Last night’s MNFC turned into a kind of Westminster Story Time, as we all gathered first round Jess’ Massive Telly™ and then around Helen’s armchair to learn more about the ins and outs of politics and the Department for International Development.  Jess selected In The Loop for our viewing pleasure, and fortunately for us managed to break the curse that has prevented her from watching it all the way through in the past.

Peter Capaldi as Malcolm and James Gandolfini as General Miller in IN THE LOOP, directed by Armando Iannucci. Nicola Dove

Before the film Jess deployed her secret weapon in the kitchen – a Paul – and served up some yummy chilli con carne followed by delicious cake. Dinner passed without Max the crazy ninja cat making any moves, but Helen and her tights fell foul of Max’s claws half way through the film; Matt breathed a sigh of relief!

In The Loop is the big screen outing of The Thick of It , the BBC’s sharp satire on modern politics and spin which takes us into a world of inept politicians, civil servants and the most creative swearing since…since…a very creative swear-y thing from the past. Peter Capaldi reprises his small screen role as the notorious spin doctor, Malcolm Tucker, and spends the film terrorising the mild and slightly inept Minister for International Development and his aide as played by Tom Hollander and Chris Addison. The minister gets caught between US and UK factions for and against a war, and the saga takes him from London to Washington, the UN and … Nottingham! Throw in Alan Partridge, Tony Soprano and that girl from My Girl and you’ve got all the ingredients for a cracking comedy.

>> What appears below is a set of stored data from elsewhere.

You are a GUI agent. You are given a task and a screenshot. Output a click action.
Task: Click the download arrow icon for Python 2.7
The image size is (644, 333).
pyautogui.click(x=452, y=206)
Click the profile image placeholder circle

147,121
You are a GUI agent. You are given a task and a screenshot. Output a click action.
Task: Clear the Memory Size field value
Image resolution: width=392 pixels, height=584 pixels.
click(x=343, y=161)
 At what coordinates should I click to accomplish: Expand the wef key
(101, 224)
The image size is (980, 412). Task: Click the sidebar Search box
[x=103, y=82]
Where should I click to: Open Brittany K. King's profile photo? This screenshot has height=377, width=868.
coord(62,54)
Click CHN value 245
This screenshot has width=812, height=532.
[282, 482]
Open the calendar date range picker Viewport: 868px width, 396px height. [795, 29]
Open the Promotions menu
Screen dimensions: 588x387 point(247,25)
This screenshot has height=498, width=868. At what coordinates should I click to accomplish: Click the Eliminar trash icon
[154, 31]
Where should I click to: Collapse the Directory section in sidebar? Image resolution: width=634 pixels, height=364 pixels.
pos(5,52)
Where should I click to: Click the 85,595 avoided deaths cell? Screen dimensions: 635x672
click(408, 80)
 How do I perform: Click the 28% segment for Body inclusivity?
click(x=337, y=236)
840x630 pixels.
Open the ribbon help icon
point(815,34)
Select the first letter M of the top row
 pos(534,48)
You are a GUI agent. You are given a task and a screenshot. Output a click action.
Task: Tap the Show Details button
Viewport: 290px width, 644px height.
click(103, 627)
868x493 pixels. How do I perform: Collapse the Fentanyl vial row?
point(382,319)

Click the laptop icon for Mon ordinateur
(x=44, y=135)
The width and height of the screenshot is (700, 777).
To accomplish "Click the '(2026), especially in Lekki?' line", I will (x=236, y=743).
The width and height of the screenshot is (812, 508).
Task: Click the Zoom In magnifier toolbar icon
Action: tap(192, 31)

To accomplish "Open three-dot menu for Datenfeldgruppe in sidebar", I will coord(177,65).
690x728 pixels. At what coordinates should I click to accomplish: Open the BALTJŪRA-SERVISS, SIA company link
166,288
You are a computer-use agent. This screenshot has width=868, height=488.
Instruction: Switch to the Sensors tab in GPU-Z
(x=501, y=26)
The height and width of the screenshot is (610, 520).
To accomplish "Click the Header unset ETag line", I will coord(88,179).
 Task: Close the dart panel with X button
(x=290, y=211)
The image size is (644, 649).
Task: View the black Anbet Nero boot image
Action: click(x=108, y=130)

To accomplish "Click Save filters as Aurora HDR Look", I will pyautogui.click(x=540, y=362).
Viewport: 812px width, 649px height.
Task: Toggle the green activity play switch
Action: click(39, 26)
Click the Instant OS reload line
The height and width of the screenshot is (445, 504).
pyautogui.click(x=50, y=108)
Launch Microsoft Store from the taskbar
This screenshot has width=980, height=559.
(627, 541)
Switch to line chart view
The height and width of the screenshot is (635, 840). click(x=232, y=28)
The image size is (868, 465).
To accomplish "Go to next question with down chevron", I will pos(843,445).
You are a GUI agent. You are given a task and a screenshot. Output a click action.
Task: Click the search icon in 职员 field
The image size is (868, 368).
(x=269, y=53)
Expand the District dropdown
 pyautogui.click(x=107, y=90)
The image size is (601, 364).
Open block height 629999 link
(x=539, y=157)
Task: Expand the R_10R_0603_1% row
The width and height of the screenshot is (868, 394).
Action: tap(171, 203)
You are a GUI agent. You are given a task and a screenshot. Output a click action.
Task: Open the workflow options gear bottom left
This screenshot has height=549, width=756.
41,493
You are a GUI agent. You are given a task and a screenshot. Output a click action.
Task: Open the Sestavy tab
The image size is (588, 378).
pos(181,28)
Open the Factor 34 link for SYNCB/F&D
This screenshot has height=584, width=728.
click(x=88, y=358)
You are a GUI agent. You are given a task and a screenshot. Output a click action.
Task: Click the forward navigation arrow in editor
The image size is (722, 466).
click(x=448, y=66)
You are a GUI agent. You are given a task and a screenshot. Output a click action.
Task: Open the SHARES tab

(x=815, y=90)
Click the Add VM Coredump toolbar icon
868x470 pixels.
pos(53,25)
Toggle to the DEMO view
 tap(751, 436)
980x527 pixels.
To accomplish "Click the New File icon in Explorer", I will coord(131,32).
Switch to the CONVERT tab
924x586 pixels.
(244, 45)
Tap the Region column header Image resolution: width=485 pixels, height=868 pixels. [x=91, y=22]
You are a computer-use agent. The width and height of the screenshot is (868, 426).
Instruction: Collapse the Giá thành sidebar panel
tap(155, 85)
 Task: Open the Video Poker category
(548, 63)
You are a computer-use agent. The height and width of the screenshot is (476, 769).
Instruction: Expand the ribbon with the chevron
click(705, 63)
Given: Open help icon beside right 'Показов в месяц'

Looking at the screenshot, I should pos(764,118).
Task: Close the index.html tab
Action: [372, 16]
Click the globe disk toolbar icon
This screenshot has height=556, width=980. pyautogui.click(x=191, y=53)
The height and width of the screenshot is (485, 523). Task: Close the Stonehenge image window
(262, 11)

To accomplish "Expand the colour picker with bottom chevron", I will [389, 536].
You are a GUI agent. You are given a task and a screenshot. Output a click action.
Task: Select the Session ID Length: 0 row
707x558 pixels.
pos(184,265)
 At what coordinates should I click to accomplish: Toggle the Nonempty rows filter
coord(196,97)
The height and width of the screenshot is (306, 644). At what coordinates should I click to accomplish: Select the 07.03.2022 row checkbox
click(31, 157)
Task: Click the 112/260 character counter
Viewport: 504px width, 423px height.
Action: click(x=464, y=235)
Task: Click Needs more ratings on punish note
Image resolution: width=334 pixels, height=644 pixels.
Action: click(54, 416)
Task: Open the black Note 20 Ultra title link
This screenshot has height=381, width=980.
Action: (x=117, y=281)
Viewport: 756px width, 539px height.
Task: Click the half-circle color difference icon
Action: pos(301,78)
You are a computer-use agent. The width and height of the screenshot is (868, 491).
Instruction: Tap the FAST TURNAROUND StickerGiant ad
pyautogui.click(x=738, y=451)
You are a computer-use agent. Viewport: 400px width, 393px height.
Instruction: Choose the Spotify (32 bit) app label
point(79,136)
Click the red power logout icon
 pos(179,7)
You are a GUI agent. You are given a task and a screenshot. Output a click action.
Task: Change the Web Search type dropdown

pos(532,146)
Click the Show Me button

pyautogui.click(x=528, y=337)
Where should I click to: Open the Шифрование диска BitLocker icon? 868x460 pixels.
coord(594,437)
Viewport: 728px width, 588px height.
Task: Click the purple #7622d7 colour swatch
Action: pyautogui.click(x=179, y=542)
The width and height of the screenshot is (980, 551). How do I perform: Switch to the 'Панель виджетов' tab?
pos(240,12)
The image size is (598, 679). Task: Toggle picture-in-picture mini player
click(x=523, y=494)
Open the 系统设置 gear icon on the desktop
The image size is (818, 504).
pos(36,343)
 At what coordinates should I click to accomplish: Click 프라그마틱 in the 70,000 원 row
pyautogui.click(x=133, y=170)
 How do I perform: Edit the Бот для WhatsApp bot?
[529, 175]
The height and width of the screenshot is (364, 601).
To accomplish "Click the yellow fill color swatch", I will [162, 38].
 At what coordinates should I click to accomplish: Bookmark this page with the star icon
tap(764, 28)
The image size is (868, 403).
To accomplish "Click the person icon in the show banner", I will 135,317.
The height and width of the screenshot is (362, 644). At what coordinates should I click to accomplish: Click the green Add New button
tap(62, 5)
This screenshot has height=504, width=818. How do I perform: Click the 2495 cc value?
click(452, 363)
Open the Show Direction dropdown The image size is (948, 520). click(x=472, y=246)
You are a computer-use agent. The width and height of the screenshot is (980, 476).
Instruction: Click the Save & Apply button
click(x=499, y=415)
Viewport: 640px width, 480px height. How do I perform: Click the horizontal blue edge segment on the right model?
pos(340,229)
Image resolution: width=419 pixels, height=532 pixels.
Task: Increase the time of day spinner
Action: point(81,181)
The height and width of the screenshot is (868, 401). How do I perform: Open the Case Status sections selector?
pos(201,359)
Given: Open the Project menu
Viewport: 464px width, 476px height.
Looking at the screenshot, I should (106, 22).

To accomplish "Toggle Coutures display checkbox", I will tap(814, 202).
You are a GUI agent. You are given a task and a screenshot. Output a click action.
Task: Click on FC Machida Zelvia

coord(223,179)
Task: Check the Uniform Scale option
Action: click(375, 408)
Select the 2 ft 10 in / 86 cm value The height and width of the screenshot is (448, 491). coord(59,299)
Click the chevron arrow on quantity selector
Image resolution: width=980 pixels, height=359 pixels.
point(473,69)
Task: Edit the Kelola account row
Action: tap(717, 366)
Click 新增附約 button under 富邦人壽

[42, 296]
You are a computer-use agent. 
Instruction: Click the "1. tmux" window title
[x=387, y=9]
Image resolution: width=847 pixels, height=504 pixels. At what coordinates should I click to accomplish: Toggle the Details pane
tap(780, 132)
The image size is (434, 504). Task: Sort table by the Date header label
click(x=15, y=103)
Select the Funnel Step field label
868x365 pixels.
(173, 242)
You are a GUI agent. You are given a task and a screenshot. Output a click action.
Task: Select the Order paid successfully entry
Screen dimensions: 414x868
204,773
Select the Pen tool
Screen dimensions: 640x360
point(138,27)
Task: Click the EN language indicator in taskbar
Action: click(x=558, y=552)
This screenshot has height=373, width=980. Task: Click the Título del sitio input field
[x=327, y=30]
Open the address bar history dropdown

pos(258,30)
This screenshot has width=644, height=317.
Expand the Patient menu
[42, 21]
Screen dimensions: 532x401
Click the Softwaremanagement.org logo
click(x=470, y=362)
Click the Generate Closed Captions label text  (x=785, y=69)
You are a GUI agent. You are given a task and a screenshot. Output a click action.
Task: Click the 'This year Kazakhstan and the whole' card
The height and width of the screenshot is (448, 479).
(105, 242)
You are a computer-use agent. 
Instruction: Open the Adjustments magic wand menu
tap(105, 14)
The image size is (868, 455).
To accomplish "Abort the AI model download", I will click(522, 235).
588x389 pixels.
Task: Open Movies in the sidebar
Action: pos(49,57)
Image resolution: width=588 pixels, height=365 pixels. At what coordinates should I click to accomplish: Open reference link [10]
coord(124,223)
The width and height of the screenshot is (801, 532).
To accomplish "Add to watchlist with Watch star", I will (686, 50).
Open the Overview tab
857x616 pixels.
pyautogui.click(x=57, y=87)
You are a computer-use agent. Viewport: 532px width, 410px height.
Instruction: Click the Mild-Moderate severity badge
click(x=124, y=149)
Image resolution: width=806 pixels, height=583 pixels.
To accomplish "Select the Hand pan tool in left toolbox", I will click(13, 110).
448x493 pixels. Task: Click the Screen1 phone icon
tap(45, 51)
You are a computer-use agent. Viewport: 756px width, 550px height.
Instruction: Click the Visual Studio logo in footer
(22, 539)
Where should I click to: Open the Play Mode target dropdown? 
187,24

After the film Helen gave us the DFID insider’s perspective, and revealed a terrifying world in which government ministers’ behaviour is determined by inexperienced twenty-somethings – or ‘foetus-faces’ – while civil servants try and direct them into not-too-annoying policy directions. This spurred us on to some serious political chin-stroking, but we reined ourselves in by also wondering which accents are best for swearing, and pointing out sightings of Peter Capaldi in Crouch End.

For the trivia hounds among us, you might be interested to know:

  • the actor who played Chad also stars in the US version of The Office
  • Rotten Tomatoes categorises In The Loop as Art House & International
  • Armando Iannucci, who wrote both the film and the TV series and directed the film, gained access to the US State Department by ’flashing a simple photo ID to a security guard and saying “BBC. I’m here for the 12:30.” He then spent a few hours walking around taking pictures for his set designers.’
  • Peter Capaldi acted alongside John Malkovich and Glenn Close in Dangerous Liaisons.

For those of you who are disappointed that I didn’t elect to write this review in the style of Malcolm Tucker, you can console yourselves with some of his choicest sayings from the film here, or make your own Malcolm Tucker poster here, or even become his friend on Facebook. If you want to go even further and basically become Malcolm Tucker, those of you with wanky clever iPhones can download an ‘app’.

For MNFC-ers who can’t be doing with all this swearing and nastiness, there is always this alternative In The Loop I came across during my extensive Googling. I myself liked some of the more tame quotes from the film, such as Malcolm calling the minister ‘a Nazi Julie Andrews’, and Toby describing something as ‘difficult difficult lemon difficult’.

Anyway, the next session will be on 26th March and will be hosted by Comrade Love. But between now and then we have the FAFTAs! I promise some info will be coming your way very soon, so watch this space.

Beccaxx

WHAT THE F**K DO YOU THINK THIS IS? A S**TTING DEMOCRACY? F**K OFF WITH YOUR OXBRIDGE NOTIONS OF CIVILISED SOCIETY, YOU BUNCH OF JEREMY HUNTS, OR I’LL HOLEPUNCH YOUR FACEs.